Autonomous roles for the cytoplasmic domains of the CD2 and CD4 T cell surface antigens
Beyers AD, Davis SJ, Cantrell DA, Izquierdo M, Williams AF. (1991), EMBO J. 10, 377-85
CD2 and CD4 are single chain transmembrane T cell surface molecules that are involved in signal transduction. Chimaeric constructs from rat CD2 and CD4 antigens were expressed in the Jurkat human T cell line to examine the role of extracellular, transmembrane and cytoplasmic domains in mediating functions controlled by CD2 and CD4. The results show that the large rise in concentration of cytoplasmic free Ca2+ mediated via CD2 crosslinking is controlled by the cytoplasmic domain and does not require the CD2 transmembrane and extracellular domains. Similarly the CD4 cytoplasmic domain alone was shown to encode the specificity for binding to the p56lck tyrosine kinase and to control down-modulation of CD4 after treatment with phorbol ester. Evidence was obtained that down-modulation of CD4 occurs when p56lck dissociates from the cytoplasmic domain due to phosphorylation of Ser 405.
Effects of crosslinking of various antigens on [Ca2+]i in a rat T cell line and in Jurkat cells transfected with rat CD2 and CD4. The rat MBP-3 T cell line was loaded with fura-2AM and PHA (10 μg/ml final concentration) or the anti-rat CD3 mAb (1F4 ascites, final dilution 200-fold) was added at time points indicated by the ↓ signs. Alternatively, cells were pre-incubated for 1 h on ice in 50 μl of 50 μg/ml of anti-CD2 (OX-34), anti-CD4 (W3/25) or anti-TCR (R73) mAb and then diluted to 2 ml prior to addition of RAM F(ab’)2 at 50 μg/ml. This addition is indicated by the ⇓ symbol and in all other cases this also shows addition of crosslinking antibody. TCR+ve Jurkat cells (clone J5) were transfected with rat CD2 or rat CD4, and TCR-ve Jurkat cells (J.RT3-T3.5) were transfected with rat CD4. Cells were triggered with PHA (10 μg/ml) or with an anti-CD3 mAb (UCHT1, 1 μg/ml final concentration).

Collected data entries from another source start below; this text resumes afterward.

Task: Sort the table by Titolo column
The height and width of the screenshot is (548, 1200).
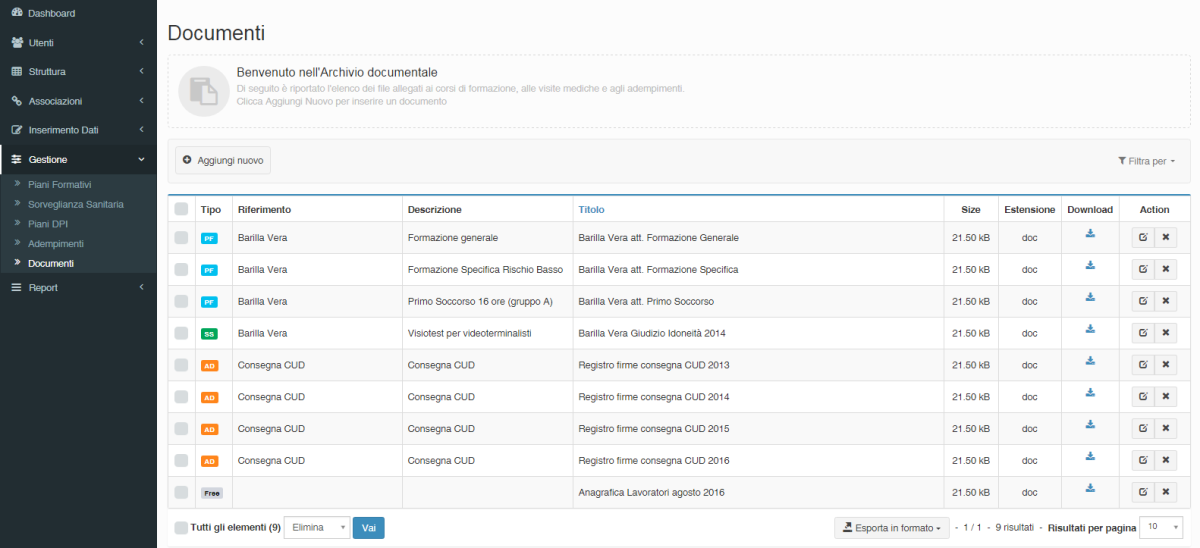Action: [591, 210]
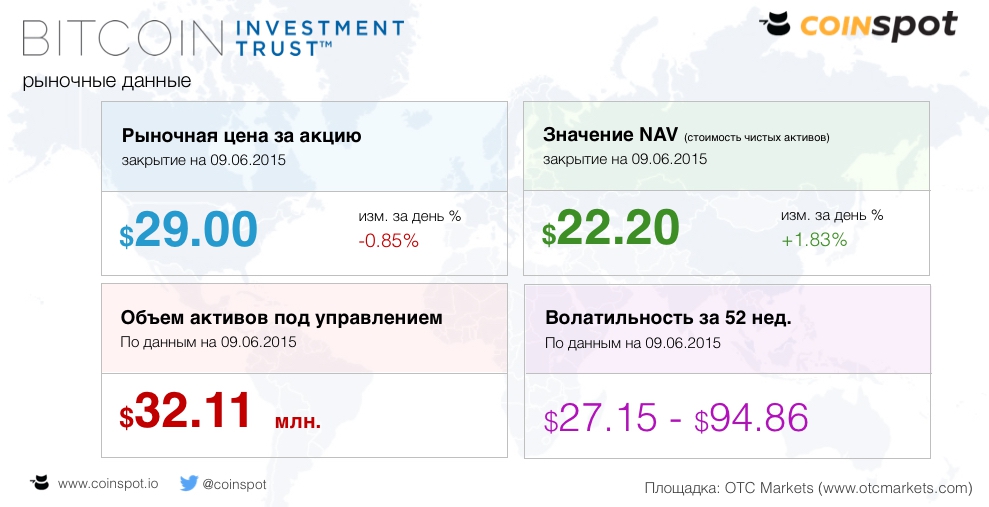Click the Bitcoin Investment Trust title
The image size is (989, 507).
pyautogui.click(x=213, y=37)
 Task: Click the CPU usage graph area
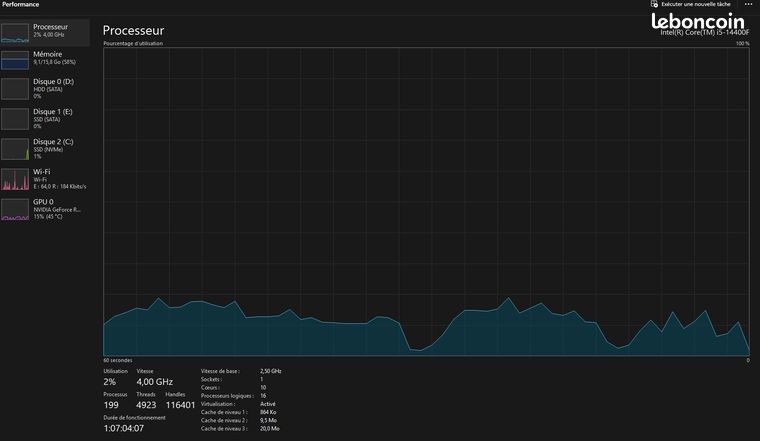[x=427, y=202]
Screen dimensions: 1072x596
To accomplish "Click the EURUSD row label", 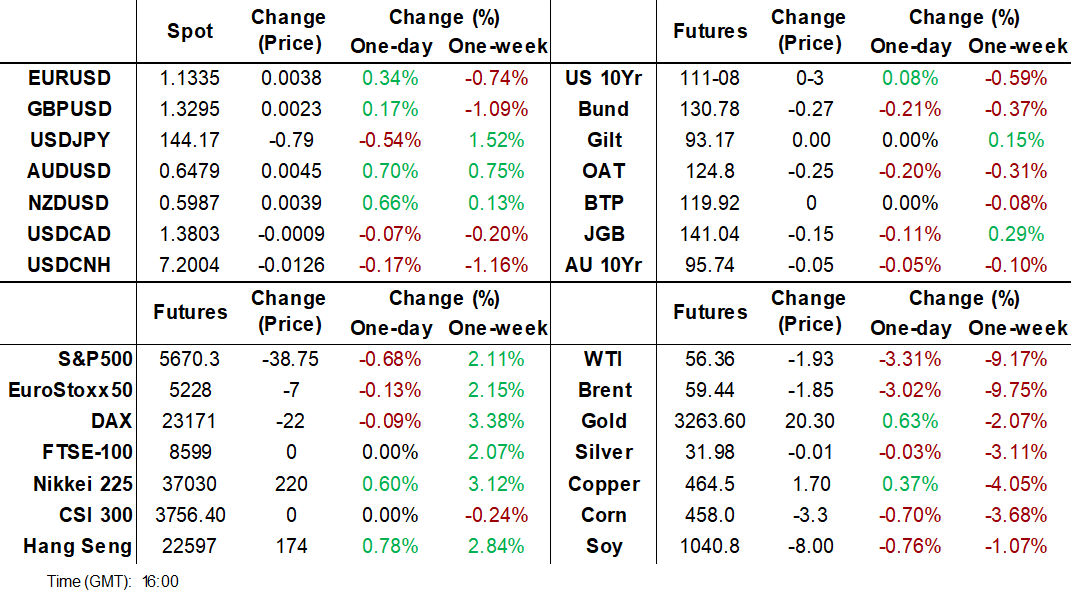I will [x=70, y=78].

Cells expressing CD2 were also triggered by a combination of two anti-rat CD2 mAbs, OX-54 and OX-55 (50 μg/ml final concentration each) without crosslinking by a second antibody. Alternatively, cells were pre-incubated in 50 μl of 50 μg/ml of anti-rat CD2 mAbs (OX-34 or OX-54) or anti-rat CD4 mAbs (W3/25 or OX-35) and then diluted to 2 ml before crosslinking with RAM F(ab’)2 (50 μg/ml). Values following the delta (Δ) symbol indicate increases in [Ca2+]i above base lines (70-130 nM) and time is indicated by the horizontal bar. The [Ca2+]i increases are on a non-linear scale.